Exercise passage:

****************

Commentary: Leadership is key to preventing healthcare harm

Efforts to improve patient safety have been underway for decades, but the scale of improvement has been limited. The result is that preventable harm in healthcare is still a leading cause of death in America. What's needed now is a shift from reactive piecemeal interventions to a coordinated system-wide effort. And key to that successful shift is the fuller engagement of healthcare leaders.

This shift is conceptual as well as tactical. It requires recognizing preventable harm as the public health crisis that it is — and tackling it on that basis. Once we view it through that lens, we can draw on America's extraordinary record of successful public health interventions to defeat it.

America has a long history of such interventions in combating specific diseases and conditions. Together they have produced an added 30 years of life expectancy — arguably our nation's greatest advancement of the 20th century.

Most encouraging recently, in the terms of patient safety, have been significant reductions in healthcare-associated infections. Key to those reductions has been the work of the Federal Steering Committee for the Prevention of Healthcare-Associated Infections.

Created in 2008, the Steering Committee brought together efforts of the U.S. Departments of Health and Human Services, Defense, Labor and Veterans Affairs. In 2009, it released a National Action Plan to Prevent Healthcare-Associated Infections to coordinate and guide efforts among agencies and stakeholders and to set specific reduction goals. The most recent progress report shows significant reductions, including a 50 percent drop in central line-associated bloodstream infections.

****************

(Data records)
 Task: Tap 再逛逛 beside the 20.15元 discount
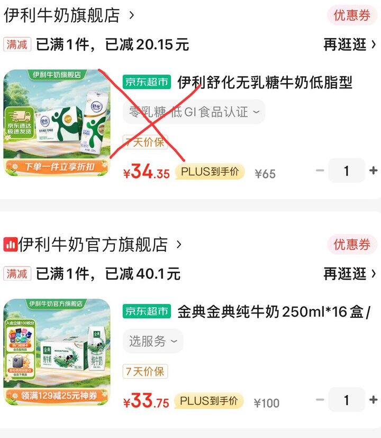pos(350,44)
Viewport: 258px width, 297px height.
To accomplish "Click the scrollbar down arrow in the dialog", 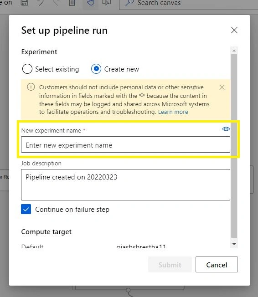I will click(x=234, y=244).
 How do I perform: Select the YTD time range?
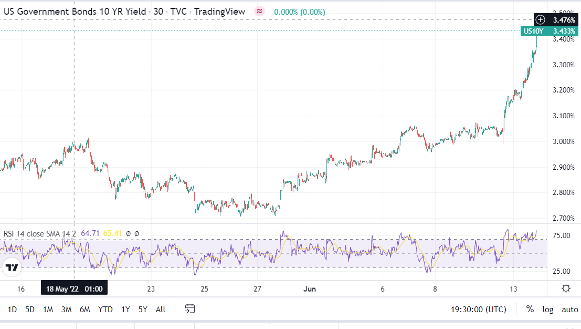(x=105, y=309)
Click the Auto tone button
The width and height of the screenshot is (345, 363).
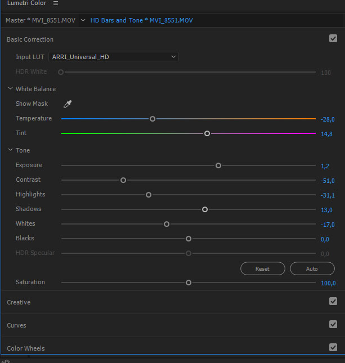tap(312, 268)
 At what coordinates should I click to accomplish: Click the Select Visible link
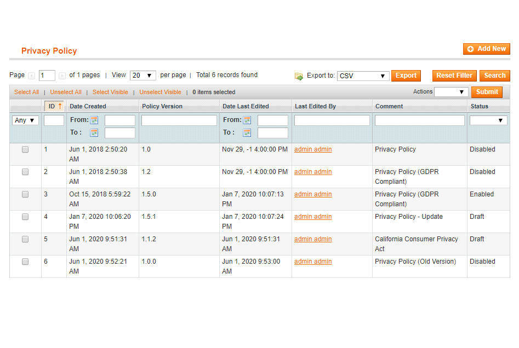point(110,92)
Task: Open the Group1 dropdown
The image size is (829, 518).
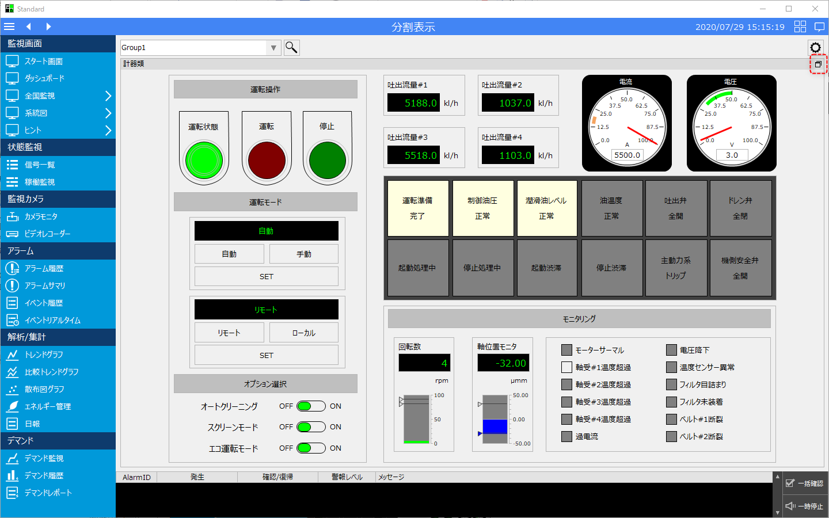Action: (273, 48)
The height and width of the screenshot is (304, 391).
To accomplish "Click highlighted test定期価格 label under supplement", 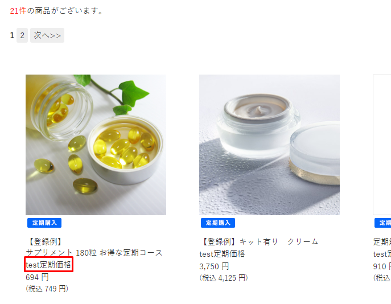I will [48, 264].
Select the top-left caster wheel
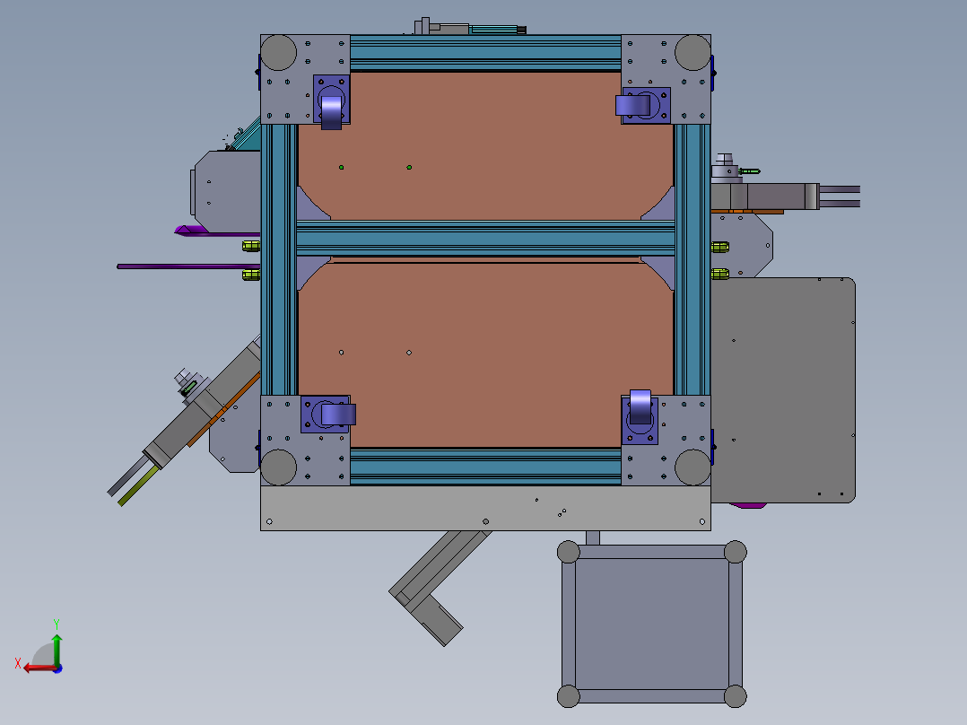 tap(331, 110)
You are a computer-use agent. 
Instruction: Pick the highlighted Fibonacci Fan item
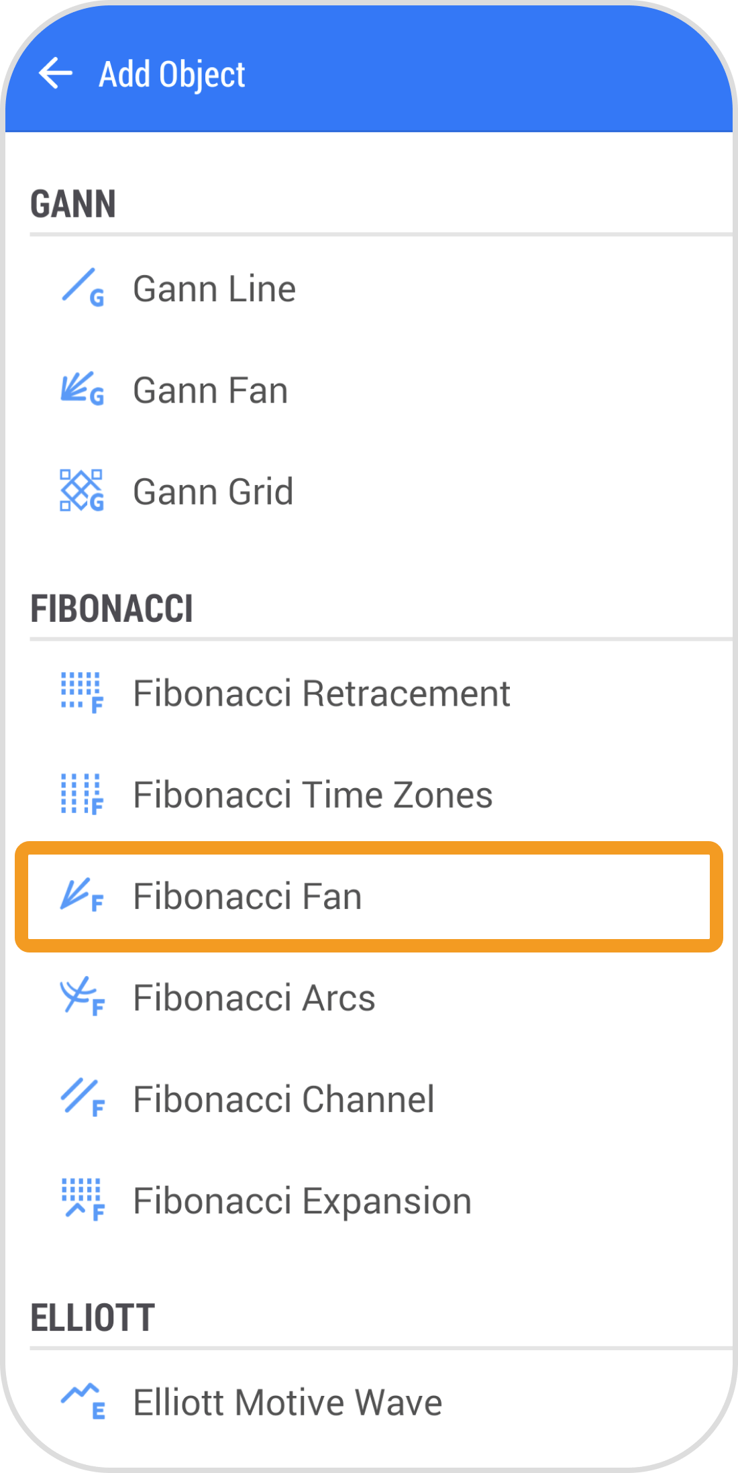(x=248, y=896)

****************

Your task:
Reproduce the full commentary on leadership and healthcare harm word for word.

Result of the task:
Commentary: Leadership is key to preventing healthcare harm

Efforts to improve patient safety have been underway for decades, but the scale of improvement has been limited. The result is that preventable harm in healthcare is still a leading cause of death in America. What's needed now is a shift from reactive piecemeal interventions to a coordinated system-wide effort. And key to that successful shift is the fuller engagement of healthcare leaders.

This shift is conceptual as well as tactical. It requires recognizing preventable harm as the public health crisis that it is — and tackling it on that basis. Once we view it through that lens, we can draw on America's extraordinary record of successful public health interventions to defeat it.

America has a long history of such interventions in combating specific diseases and conditions. Together they have produced an added 30 years of life expectancy — arguably our nation's greatest advancement of the 20th century.

Most encouraging recently, in the terms of patient safety, have been significant reductions in healthcare-associated infections. Key to those reductions has been the work of the Federal Steering Committee for the Prevention of Healthcare-Associated Infections.

Created in 2008, the Steering Committee brought together efforts of the U.S. Departments of Health and Human Services, Defense, Labor and Veterans Affairs. In 2009, it released a National Action Plan to Prevent Healthcare-Associated Infections to coordinate and guide efforts among agencies and stakeholders and to set specific reduction goals. The most recent progress report shows significant reductions, including a 50 percent drop in central line-associated bloodstream infections.